JEREMY MAGGS: How do you make sure that the young doctors who are potentially placed in these areas are sufficiently motivated and committed?
MVUYISI MZUKWA: It’s always important to, first of all, look at the work environment. The work environment, as you know, we’ve got serious challenges like broken equipment, poor resourcing, these issues are important when you are to support the work of healthcare workers because they can’t deliver quality health services when actually they don’t have these support structures, supporting technologies and stuff like that.
So you do need to make sure that x-rays are working, MRIs are working, but also there’s enough security in those areas.
But the well-being of healthcare workers also is taken into consideration. These are not robots. These are human beings. They need to be taken good care of.
Those Employee Assistance Programmes (EAP), they need to be revived so that if there are any challenges mentally, those young doctors can be assisted, and also make sure that they progress in their careers.

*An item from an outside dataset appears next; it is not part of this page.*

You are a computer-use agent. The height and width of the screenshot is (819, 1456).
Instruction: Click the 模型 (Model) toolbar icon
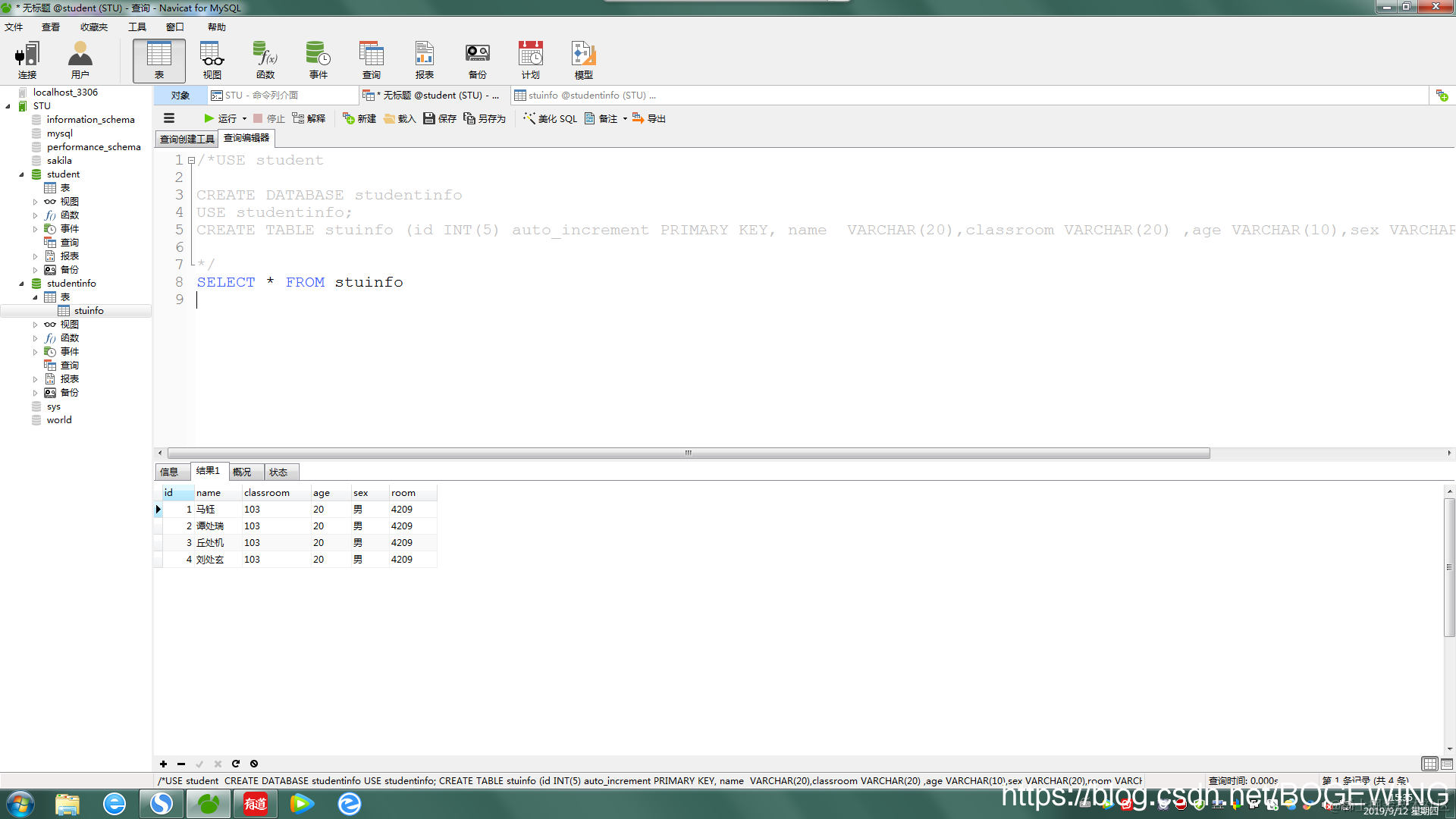tap(583, 60)
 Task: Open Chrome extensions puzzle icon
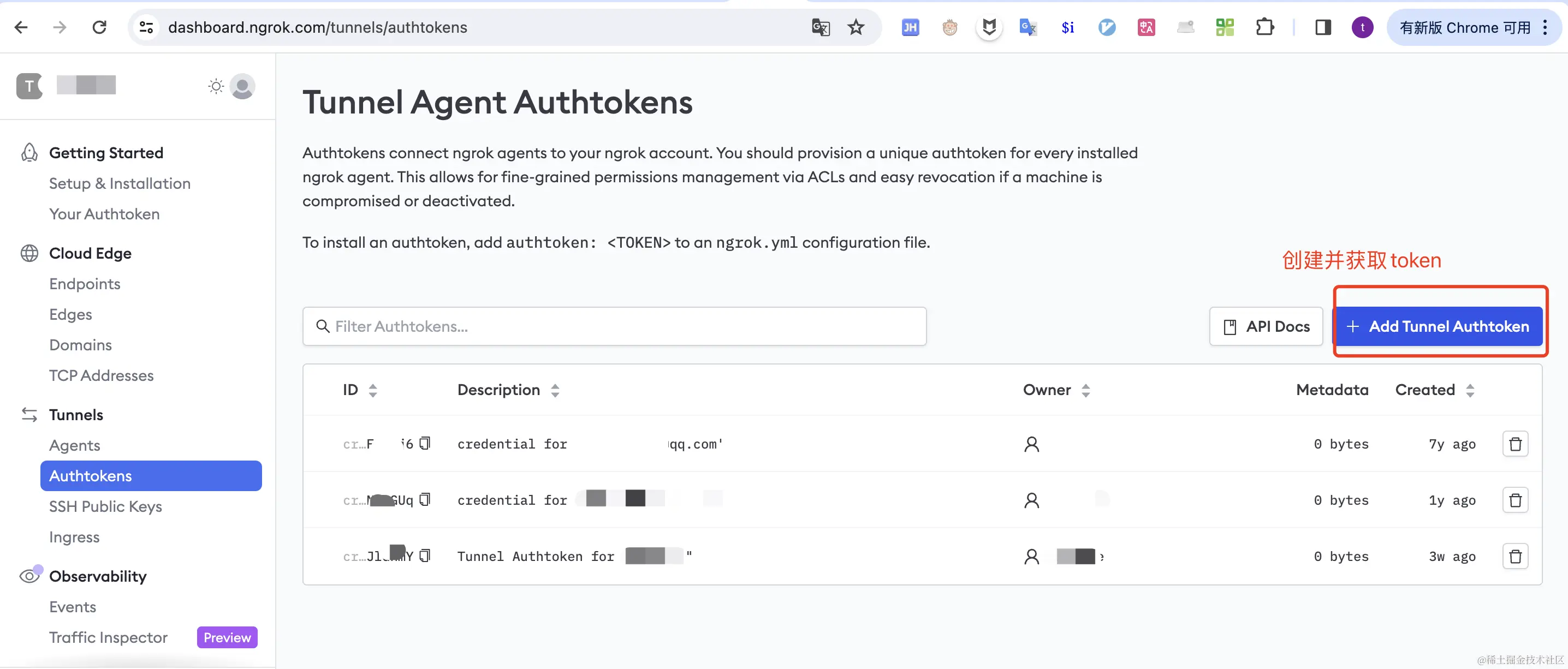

JEREMY MAGGS: Notwithstanding your concerns, would I be correct in saying that there is the possibility that if these doctors are optimally placed, it should have a positive impact on the overall quality and accessibility of healthcare services?
MVUYISI MZUKWA: There is no doubt, Jeremy, because if you look at the report that came from the World Health Organisation (WHO), it tells us that 90% of the universal health coverage interventions happen at a primary health level.
So if you populate those areas, it means already you are advancing the goal of universal health coverage.
So if you get those doctors to populate those areas, I am sure that it would be very good planning, considering if that plan is implemented. If it’s not implemented, it’s just a promise that is not helpful, not only to the doctors, but also to the population at large.
JEREMY MAGGS: You’ve raised a number of concerns about this decision. Do you have any plans to raise this with the health minister?
MVUYISI MZUKWA: Yes, we’ve already had one meeting that we had with the department. There will be a follow-up meeting where we want to especially engage the minister on the plans regarding these healthcare workers who he promised to place, but also many other issues that we want to raise with the minister, especially looking at the deterioration of healthcare infrastructure and many other things that are affecting the healthcare system. As the South African Medical Association, this week from Thursday until Saturday, we are having a conference that looks at the strengthening of the healthcare system in South Africa.
JEREMY MAGGS: I’m going to leave it there. Thank you very much indeed, Dr Mvuyisi Mzukwa from the South African Medical Association, he is the chair.